— Stated problem 1 —
Reproduce the stretch of the FTL slow-path commit message from "The code we" through "a C++ function.".
— Stated problem 2 —
According to the FTL slow-path commit message, for which two kinds of slow paths did the patch deploy the lazy slow path?
— Stated problem 3 —
Extend the FTL slow-path commit message, beginning after its final sentence.

FTL should generate code to call slow paths lazily
https://bugs.webkit.org/show_bug.cgi?id=149936

Reviewed by Saam Barati.

Source/JavaScriptCore:

We often have complex slow paths in FTL-generated code. Those slow paths may never run. Even
if they do run, they don't need stellar performance. So, it doesn't make sense to have LLVM
worry about compiling such slow path code.

This patch enables us to use our own MacroAssembler for compiling the slow path inside FTL
code. It does this by using a crazy lambda thingy (see FTLLowerDFGToLLVM.cpp's lazySlowPath()
and its documentation). The result is quite natural to use.

Even for straight slow path calls via something like vmCall(), the lazySlowPath offers the
benefit that the call marshalling and the exception checking are not expressed using LLVM IR
and do not require LLVM to think about it. It also has the benefit that we never generate the
code if it never runs. That's great, since function calls usually involve ~10 instructions
total (move arguments to argument registers, make the call, check exception, etc.).

This patch adds the lazy slow path abstraction and uses it for some slow paths in the FTL.
The code we generate with lazy slow paths is worse than the code that LLVM would have
generated. Therefore, a lazy slow path only makes sense when we have strong evidence that
the slow path will execute infrequently relative to the fast path. This completely precludes
the use of lazy slow paths for out-of-line Nodes that unconditionally call a C++ function.
It also precludes their use for the GetByVal out-of-bounds handler, since when we generate
a GetByVal with an out-of-bounds handler it means that we only know that the out-of-bounds
case executed at least once. So, for all we know, it may actually be the common case. So,
this patch just deployed the lazy slow path for GC slow paths and masquerades-as-undefined
slow paths. It makes sense for GC slow paths because those have a statistical guarantee of
slow path frequency - probably bounded at less than 1/10. It makes sense for masquerades-as-
undefined because we can say quite confidently that this is an uncommon scenario on the
modern Web.

— Collected material —

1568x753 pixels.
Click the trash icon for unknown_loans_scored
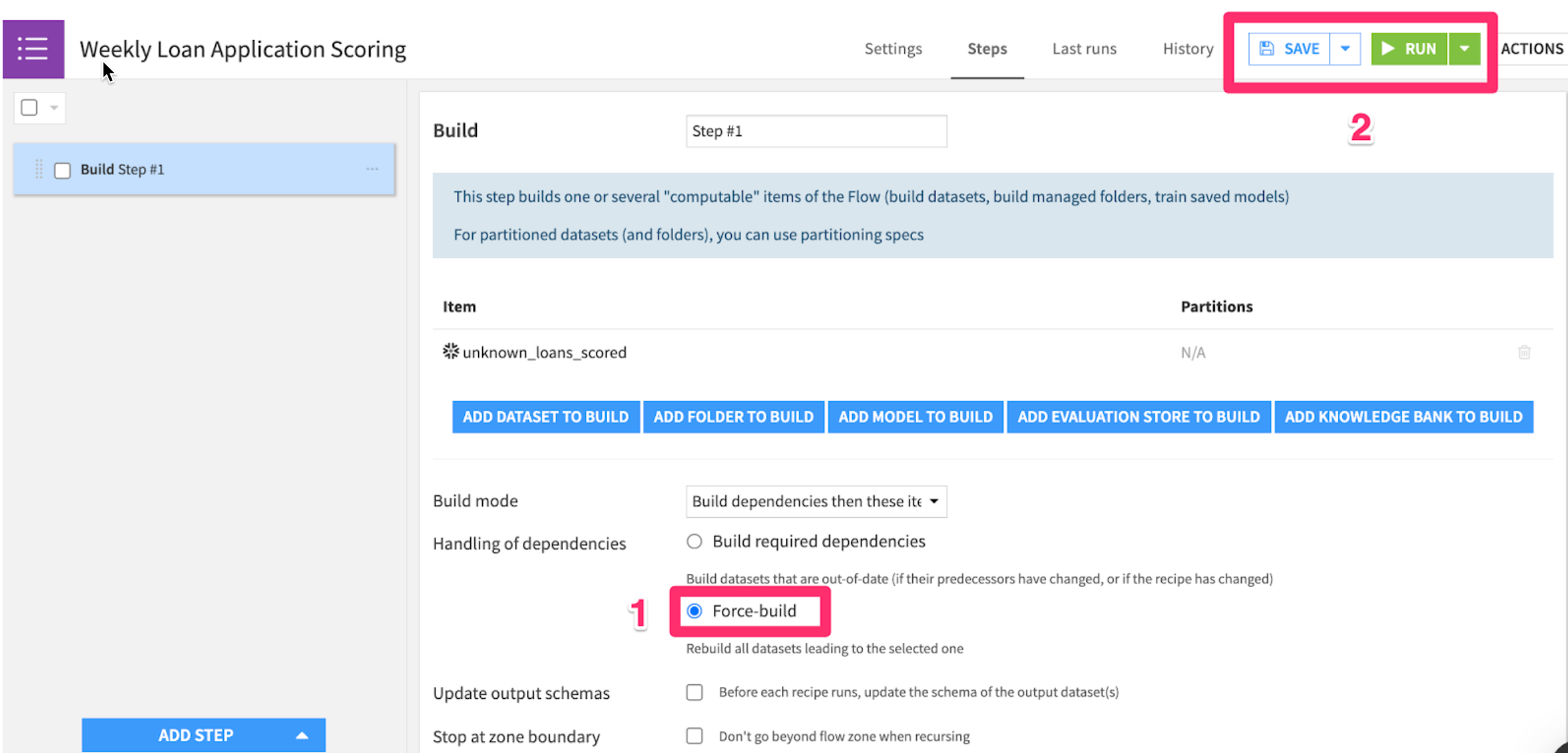point(1524,352)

— Exercise response 1 —
The code we generate with lazy slow paths is worse than the code that LLVM would have
generated. Therefore, a lazy slow path only makes sense when we have strong evidence that
the slow path will execute infrequently relative to the fast path. This completely precludes
the use of lazy slow paths for out-of-line Nodes that unconditionally call a C++ function.

— Exercise response 2 —
GC slow paths and masquerades-as-undefined slow paths.

— Exercise response 3 —
Something that's always been challenging about abstractions involving the MacroAssembler is
that linking is a separate phase, and there is no way for someone who is just given access to
the MacroAssembler& to emit code that requires linking, since linking happens once we have
emitted all code and we are creating the LinkBuffer. Moreover, the FTL requires that the
final parts of linking happen on the main thread. This patch ran into this issue, and solved
it comprehensively, by introducing MacroAssembler::addLinkTask(). This takes a lambda and
runs it at the bitter end of linking - when performFinalization() is called. This ensure that
the task added by addLinkTask() runs on the main thread. This patch doesn't replace all of
the previously existing idioms for dealing with this issue; we can do that later.

This shows small speed-ups on a bunch of things. No big win on any benchmark aggregate. But
mainly this is done for https://bugs.webkit.org/show_bug.cgi?id=149852, where we found that
outlining the slow path in this way was a significant speed boost.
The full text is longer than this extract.